Dr. Xu was a recipient of the Best Paper Award of the IEEE Conference on Implantable and Wearable Body Sensor Networks in 2013, and the Best Demonstration Award of ACM Wireless Health Conference in 2011.



**Yiyu Shi** (S'06–M'10–SM'15) received the B.S. (Hons.) degree in electronic engineering from Tsinghua University, Beijing, China, in 2005 and the M.S. and Ph.D. degrees in electrical engineering from the University of California at Los Angeles, Los Angeles, CA, USA, in 2007 and 2009, respectively.

He is currently an Associate Professor with the Department of Computer Science and Engineering and the Department of Electrical Engineering, University of Notre Dame, Notre Dame, IN, USA.

His current research interests include 3-D integrated circuits, hardware security, and renewable energy applications.

Prof.
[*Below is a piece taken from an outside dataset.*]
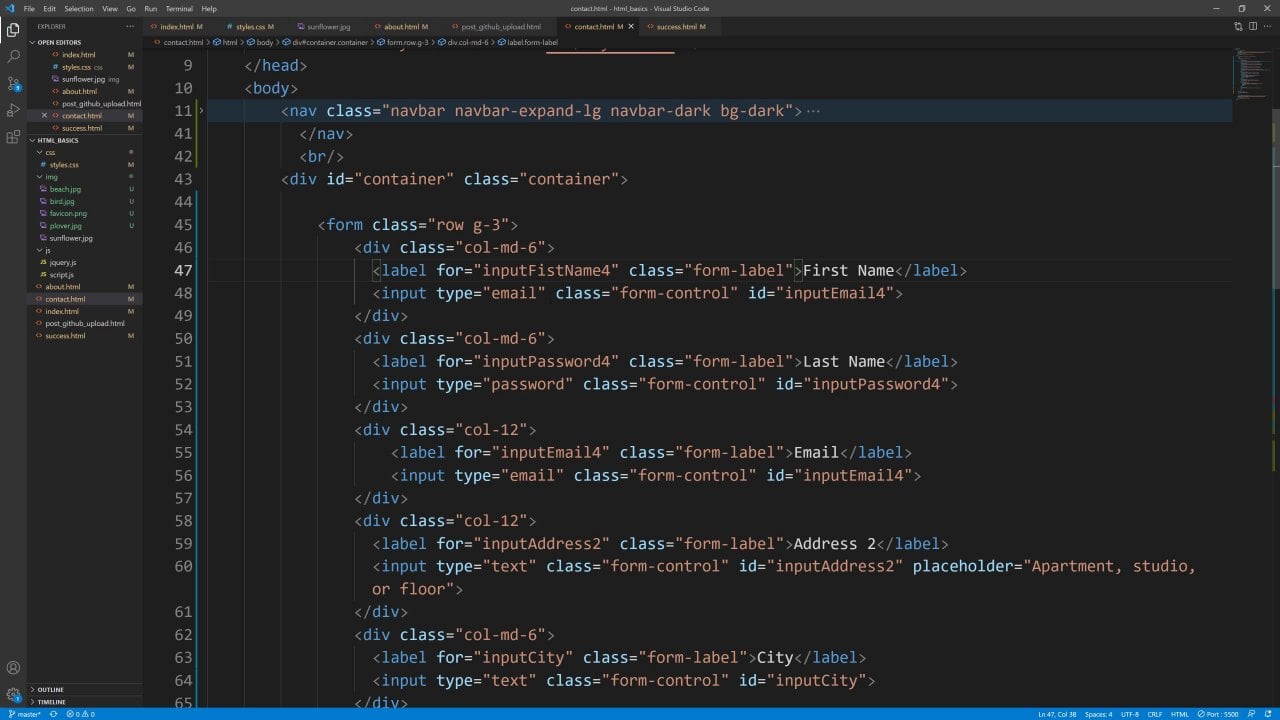Close contact.html in Open Editors list

(x=44, y=116)
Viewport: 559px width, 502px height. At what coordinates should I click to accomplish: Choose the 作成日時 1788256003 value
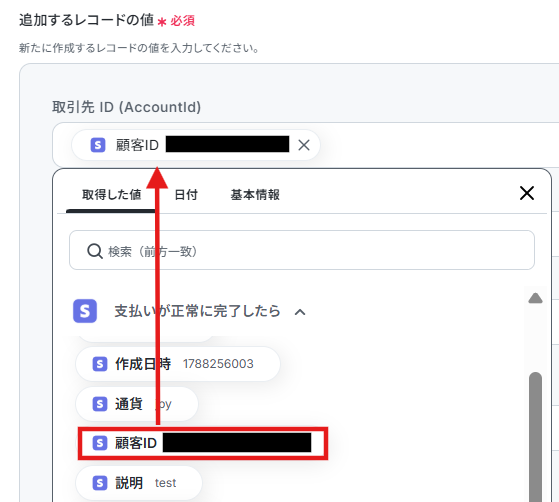(x=178, y=364)
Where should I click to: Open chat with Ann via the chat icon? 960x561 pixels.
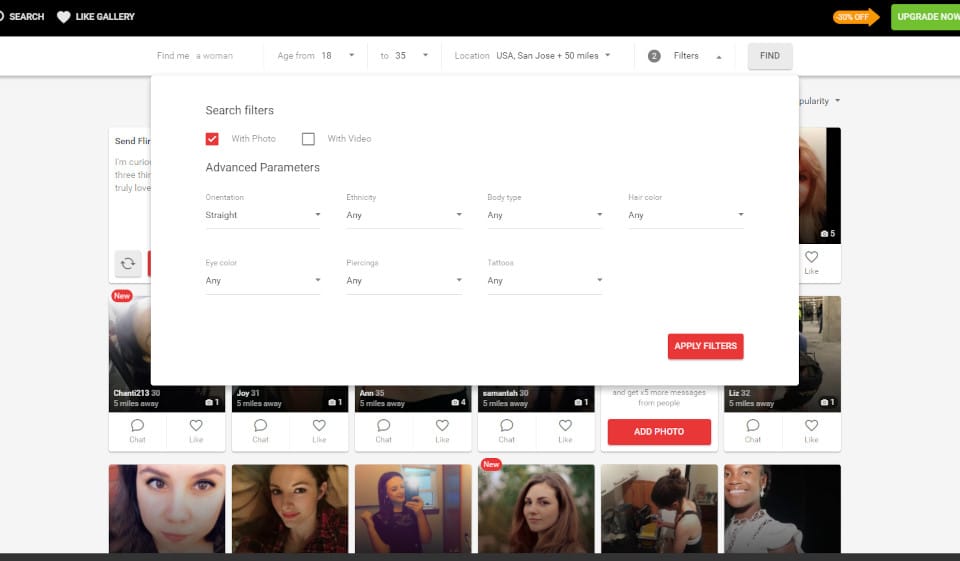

Shi was a recipient of several best paper nominations in top conferences, including the IBM Invention Achievement Award in 2009, the Japan Society for the Promotion of Science Faculty Invitation Fellowship, the Humboldt Research Fellowship for Experienced Researchers, the IEEE St. Louis Section Outstanding Educator Award, the Academy of Science (St. Louis) Innovation Award, the Missouri S&T Faculty Excellence Award, the National Science Foundation CAREER Award, the IEEE Region 5 Outstanding Individual Achievement Award, and the Air Force Summer Faculty Fellowship.



Yu Hu (M'10) received the B.Eng. and M.Eng. degrees from the Computer Science and Technology Department, Tsinghua University, Beijing, China, in 2002 and 2005, respectively, and the Ph.D. degree from the Department of Electrical Engineering, University of California at Los Angeles, Los Angeles, CA, USA, in 2009.

From 2010 to 2012, he was an Assistant Professor with the Department of Electrical and Computer Engineering, University of Alberta, Edmonton, AB, Canada. Since 2012, he has been a Professor with

the School of Optimal and Electronic Information, Huazhong University of Science and Technology, Wuhan, China. His current research interests include intelligent transportation systems, connected vehicles, and embedded computing, general aspects of field-programmable gate arrays.

Dr. Hu was a recipient of the Outstanding Graduate Student Award from Tsinghua University in 2005, and a corecipient of the Best Contribution Award at the International Workshop of Logic and Synthesis in 2008. His research has been nominated for the Best Paper Award multiple times at the International Conference on Computer-Aided Design and Design Automation Conference.